LISTED ENTRIES:
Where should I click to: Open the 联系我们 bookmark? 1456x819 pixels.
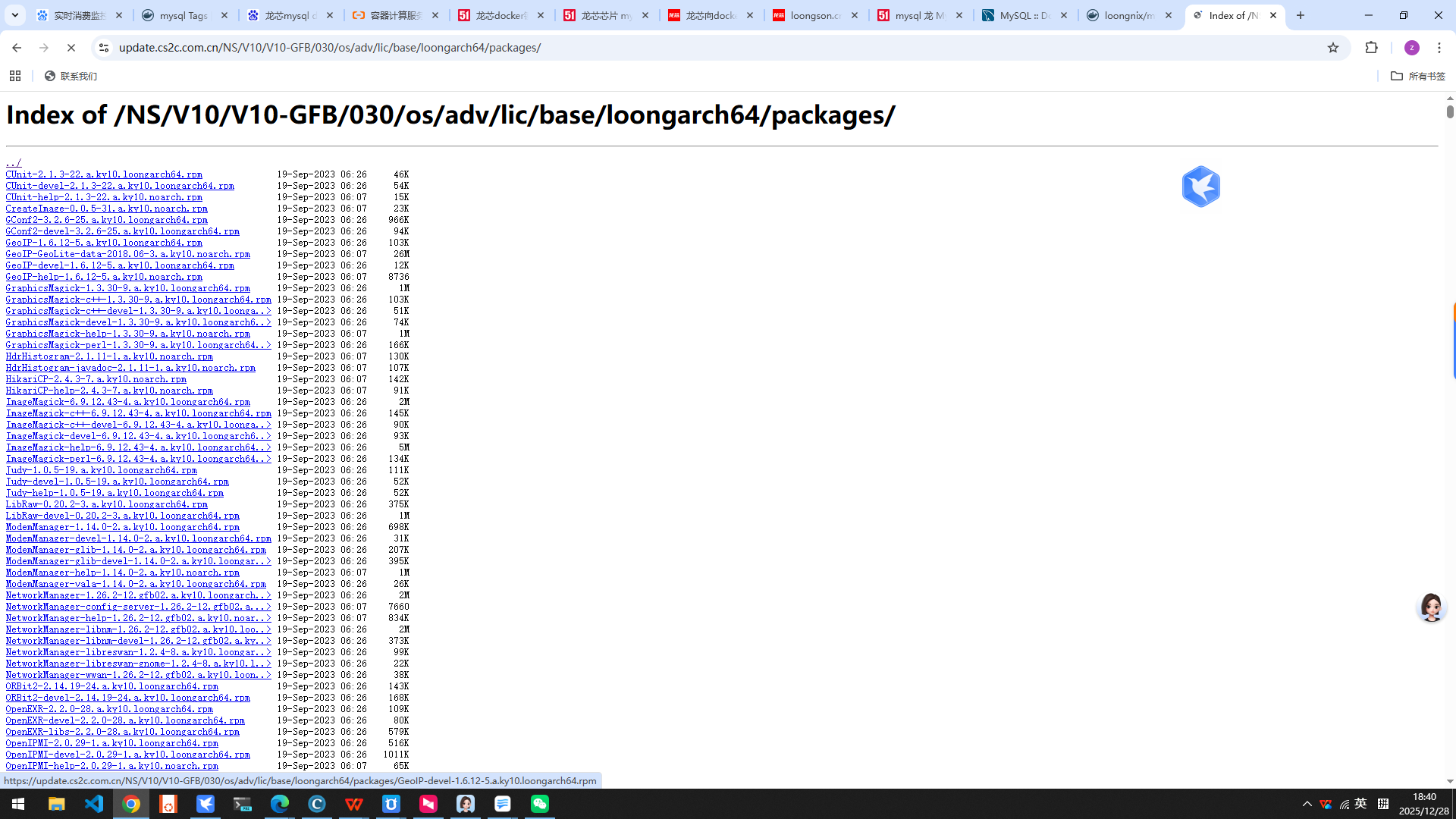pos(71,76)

--

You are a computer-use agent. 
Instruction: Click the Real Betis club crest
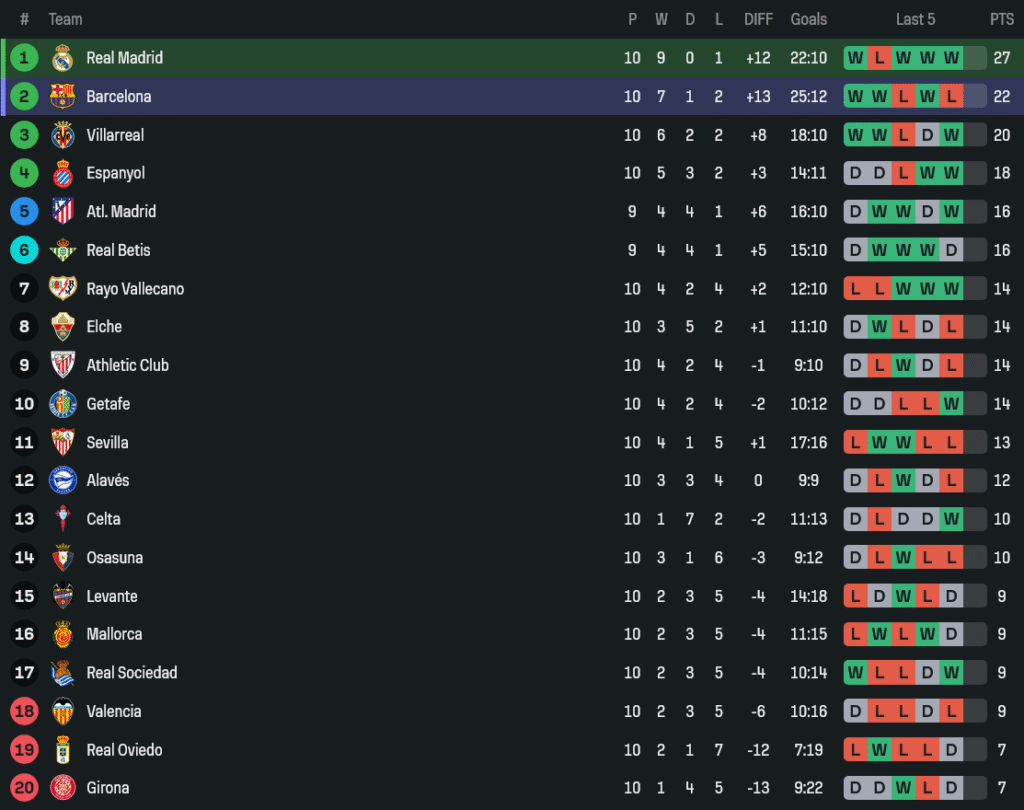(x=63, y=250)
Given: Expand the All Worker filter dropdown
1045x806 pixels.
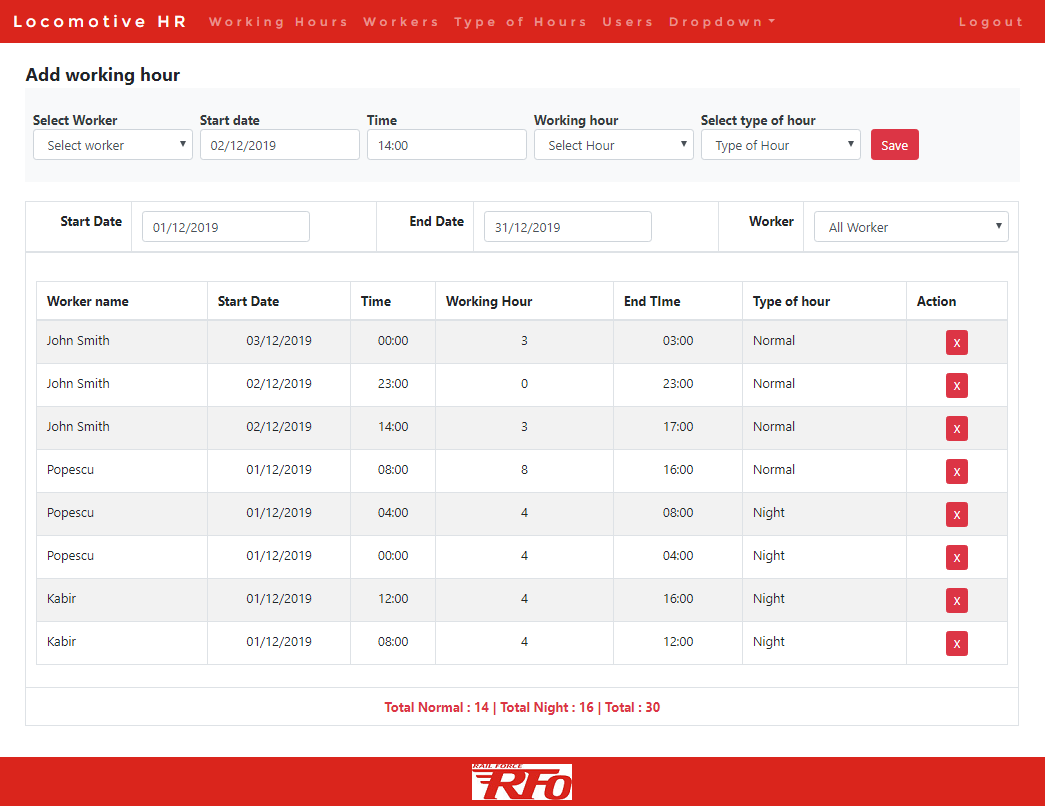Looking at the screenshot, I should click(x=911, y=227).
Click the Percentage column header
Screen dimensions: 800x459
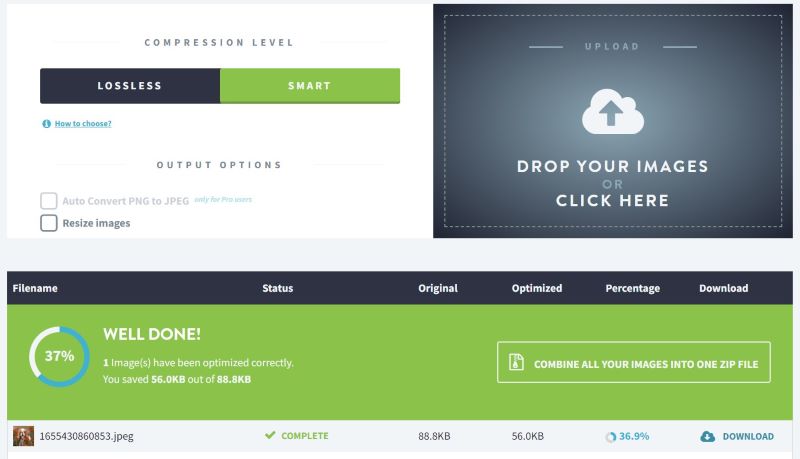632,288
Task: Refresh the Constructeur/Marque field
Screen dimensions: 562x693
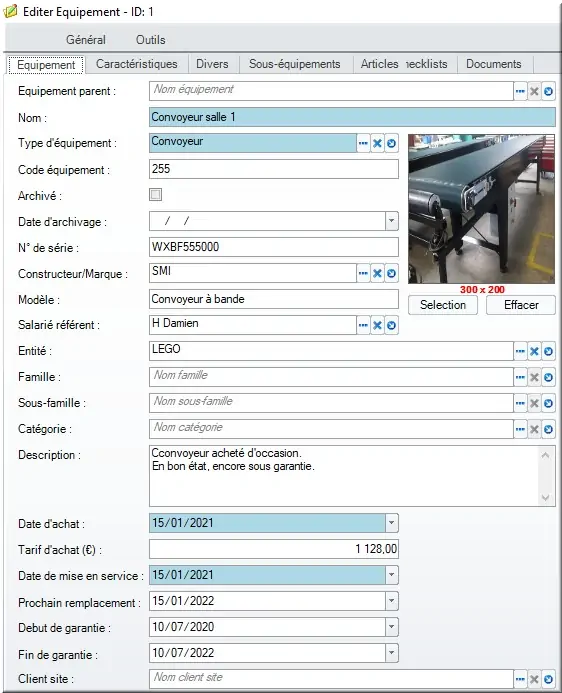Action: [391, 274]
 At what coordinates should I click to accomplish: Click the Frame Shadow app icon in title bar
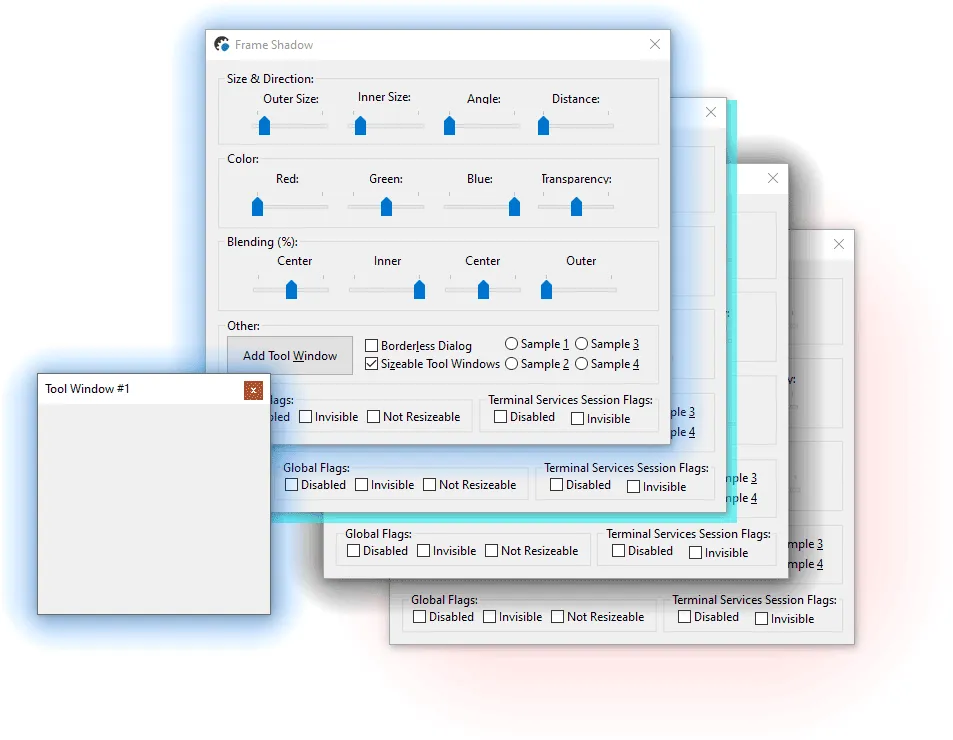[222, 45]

ABOUT THIS TASK:
Where a picture appears in the records above, omit it, and transcribe exactly the stretch of lines from the one with "You are a computer-use agent." through the one with "Click the Percentage column header".

OUTPUT FOR THIS TASK:
You are a computer-use agent. 
Instruction: Click the Real Betis club crest
(x=63, y=250)
Given: Expand the All Worker filter dropdown
1045x806 pixels.
Looking at the screenshot, I should click(x=911, y=227).
Click the Percentage column header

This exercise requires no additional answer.